**Brief:** Reproduce the entries below with each occurrence of "Screen dimensions" changed to "Screen size", keeping everything else unchanged.

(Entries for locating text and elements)
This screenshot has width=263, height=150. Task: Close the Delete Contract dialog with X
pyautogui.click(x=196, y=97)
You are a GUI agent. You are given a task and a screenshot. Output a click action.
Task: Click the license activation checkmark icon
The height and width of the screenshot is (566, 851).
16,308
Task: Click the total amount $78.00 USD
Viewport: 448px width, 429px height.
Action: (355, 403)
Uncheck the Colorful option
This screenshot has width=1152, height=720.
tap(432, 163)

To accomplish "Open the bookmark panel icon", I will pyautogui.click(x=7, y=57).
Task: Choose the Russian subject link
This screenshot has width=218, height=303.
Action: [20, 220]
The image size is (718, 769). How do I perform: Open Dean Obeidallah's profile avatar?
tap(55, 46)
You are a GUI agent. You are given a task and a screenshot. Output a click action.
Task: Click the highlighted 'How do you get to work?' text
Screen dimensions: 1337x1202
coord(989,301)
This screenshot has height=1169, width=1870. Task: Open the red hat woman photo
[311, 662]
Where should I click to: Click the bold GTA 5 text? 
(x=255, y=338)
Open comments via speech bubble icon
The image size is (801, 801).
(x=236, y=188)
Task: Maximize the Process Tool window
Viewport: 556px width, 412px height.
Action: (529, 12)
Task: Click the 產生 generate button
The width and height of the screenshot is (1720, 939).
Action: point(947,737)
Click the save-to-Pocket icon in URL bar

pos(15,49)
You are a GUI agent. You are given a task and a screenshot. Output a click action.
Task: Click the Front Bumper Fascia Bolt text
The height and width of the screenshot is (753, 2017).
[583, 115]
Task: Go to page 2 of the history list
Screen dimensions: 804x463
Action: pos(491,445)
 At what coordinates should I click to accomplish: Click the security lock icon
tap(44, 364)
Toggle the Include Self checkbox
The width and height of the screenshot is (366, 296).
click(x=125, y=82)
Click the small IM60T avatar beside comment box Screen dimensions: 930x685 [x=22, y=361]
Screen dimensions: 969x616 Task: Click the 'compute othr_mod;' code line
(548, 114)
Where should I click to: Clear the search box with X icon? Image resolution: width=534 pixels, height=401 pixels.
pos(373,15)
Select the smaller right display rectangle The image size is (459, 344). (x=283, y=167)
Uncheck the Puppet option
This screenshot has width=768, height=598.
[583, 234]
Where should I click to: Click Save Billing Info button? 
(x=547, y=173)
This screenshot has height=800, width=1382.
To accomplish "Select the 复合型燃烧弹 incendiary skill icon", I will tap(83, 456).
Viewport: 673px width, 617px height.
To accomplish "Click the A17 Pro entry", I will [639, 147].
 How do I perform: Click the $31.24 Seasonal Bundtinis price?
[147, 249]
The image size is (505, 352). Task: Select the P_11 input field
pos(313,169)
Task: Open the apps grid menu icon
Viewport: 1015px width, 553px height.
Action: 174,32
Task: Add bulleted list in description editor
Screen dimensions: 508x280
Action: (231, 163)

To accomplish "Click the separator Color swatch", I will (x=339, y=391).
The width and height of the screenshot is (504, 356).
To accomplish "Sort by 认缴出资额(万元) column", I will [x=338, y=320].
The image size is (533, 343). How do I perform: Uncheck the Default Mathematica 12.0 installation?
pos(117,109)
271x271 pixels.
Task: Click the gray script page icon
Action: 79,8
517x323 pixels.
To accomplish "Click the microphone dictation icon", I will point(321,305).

**Solution to the problem:**
This screenshot has width=263, height=150. Task: Close the Delete Contract dialog with X
pyautogui.click(x=196, y=97)
You are a GUI agent. You are given a task and a screenshot. Output a click action.
Task: Click the license activation checkmark icon
The height and width of the screenshot is (566, 851).
16,308
Task: Click the total amount $78.00 USD
Viewport: 448px width, 429px height.
Action: (355, 403)
Uncheck the Colorful option
This screenshot has width=1152, height=720.
tap(432, 163)

To accomplish "Open the bookmark panel icon", I will pyautogui.click(x=7, y=57).
Task: Choose the Russian subject link
This screenshot has width=218, height=303.
Action: [20, 220]
The image size is (718, 769). How do I perform: Open Dean Obeidallah's profile avatar?
tap(55, 46)
You are a GUI agent. You are given a task and a screenshot. Output a click action.
Task: Click the highlighted 'How do you get to work?' text
Screen size: 1337x1202
coord(989,301)
This screenshot has height=1169, width=1870. Task: Open the red hat woman photo
[311, 662]
Where should I click to: Click the bold GTA 5 text? 
(x=255, y=338)
Open comments via speech bubble icon
The image size is (801, 801).
(x=236, y=188)
Task: Maximize the Process Tool window
Viewport: 556px width, 412px height.
Action: (529, 12)
Task: Click the 產生 generate button
The width and height of the screenshot is (1720, 939).
Action: point(947,737)
Click the save-to-Pocket icon in URL bar

pos(15,49)
You are a GUI agent. You are given a task and a screenshot. Output a click action.
Task: Click the Front Bumper Fascia Bolt text
The height and width of the screenshot is (753, 2017).
[583, 115]
Task: Go to page 2 of the history list
Screen size: 804x463
Action: pos(491,445)
 At what coordinates should I click to accomplish: Click the security lock icon
tap(44, 364)
Toggle the Include Self checkbox
The width and height of the screenshot is (366, 296).
click(x=125, y=82)
Click the small IM60T avatar beside comment box Screen size: 930x685 [x=22, y=361]
Screen size: 969x616 Task: Click the 'compute othr_mod;' code line
(548, 114)
Where should I click to: Clear the search box with X icon? Image resolution: width=534 pixels, height=401 pixels.
pos(373,15)
Select the smaller right display rectangle The image size is (459, 344). (x=283, y=167)
Uncheck the Puppet option
This screenshot has width=768, height=598.
[583, 234]
Where should I click to: Click Save Billing Info button? 
(x=547, y=173)
This screenshot has height=800, width=1382.
To accomplish "Select the 复合型燃烧弹 incendiary skill icon", I will tap(83, 456).
Viewport: 673px width, 617px height.
To accomplish "Click the A17 Pro entry", I will [639, 147].
 How do I perform: Click the $31.24 Seasonal Bundtinis price?
[147, 249]
The image size is (505, 352). Task: Select the P_11 input field
pos(313,169)
Task: Open the apps grid menu icon
Viewport: 1015px width, 553px height.
Action: 174,32
Task: Add bulleted list in description editor
Screen size: 508x280
Action: (231, 163)

To accomplish "Click the separator Color swatch", I will (x=339, y=391).
The width and height of the screenshot is (504, 356).
To accomplish "Sort by 认缴出资额(万元) column", I will [x=338, y=320].
The image size is (533, 343). How do I perform: Uncheck the Default Mathematica 12.0 installation?
pos(117,109)
271x271 pixels.
Task: Click the gray script page icon
Action: 79,8
517x323 pixels.
To accomplish "Click the microphone dictation icon", I will point(321,305).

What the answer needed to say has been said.